Sometimes people’s priorities change and the original change goal turns out not to be a priority anymore. If this happens, then the goal itself needs to be adjusted and the clinician needs to refocus the conversation in order to explore values and clarify the new goal (pp. 298–299).
When a consumer seems to be disengaged (e.g. misses an appointment) it can be helpful to return to the fundamental MI skills of OARS to re-initiate contact and to reengage the consumer in the therapeutic conversation about their needs and desire for support in making change. It is very helpful to get feedback from consumers after each session regarding their experience in the session and what was helpful or supportive. This communicates your intention to keep him or her in the center of the conversation. Another way to reengage consumers is to schedule a follow-up visit with them after the initial consultation period has ended (p. 299).
Clinical Scenario Flexible Revisiting of the Change Plan: Bob
During the initial consultation with Bob, a 42-year-old, married engineer, he expressed clearly that he wanted to stop drinking. He reported that he had been drinking heavily on a daily basis for many years, but the drinking was interfering with his relationship with his wife. This relationship meant more to him than anything else in his life. Bob clearly had a behavior change goal in mind so the focus of the conversation was to clarify the next step for him and discuss obstacles. He was willing to commit to his plan of reducing his drinking by one or two drinks the first week, then another one or two drinks the next week until he quit completely.
Bob was able to follow-through on his plan the first week, but then his drinking picked up to previous levels. So the conversation shifted to replanning. We worked on revising the specific steps he was willing, ready and able to take in order to achieve his goal of quitting drinking. The revised plan included seeing his PCP about the possibility of outpatient detox and medication to ease his cravings and to call the inpatient detox program at the local hospital to find out more about their program. Bob was an anxious guy and felt quite ambivalent about going to the hospital.
With each follow-up visit Bob became more and more clear in his own mind that he could not stop drinking on an outpatient basis. He entered the detox and then began attending AA as part of his continuing care plan. During our final consultation he expressed his commitment to regular attendance at AA and reported that his relationship with his wife had improved a great deal. We met a total of 6 sessions.

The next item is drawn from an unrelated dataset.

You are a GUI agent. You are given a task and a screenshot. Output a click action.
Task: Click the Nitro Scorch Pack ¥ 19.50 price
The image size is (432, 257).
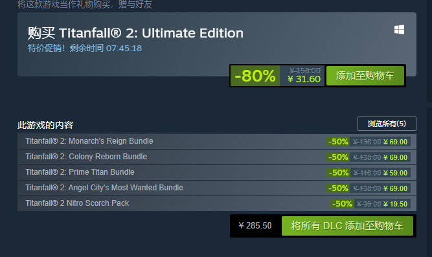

Right from the start, Bob had a clear goal in mind, however, the specific steps to achieve his goal of abstinence were not working. So my goal was to engage in “flexible revisiting” with Bob around the specific steps he might be willing to take in order to achieve his goal. In the spirit of MI some of those conversations required focusing the conversation and helping Bob resolve his ambivalence, not about quitting drinking, but what steps he would take to get to his goal. For example, he expressed a great deal of ambivalence about going to an inpatient detox program. So while the goal was clear I was mindful of the need to refocus on helping Bob resolve his ambivalence about going to the hospital. Once we climbed to the top of the mountain of ambivalence with regard to going to a hospital, the walk down the other side of the mountain happened quickly and smoothly.
This completes our third class lesson.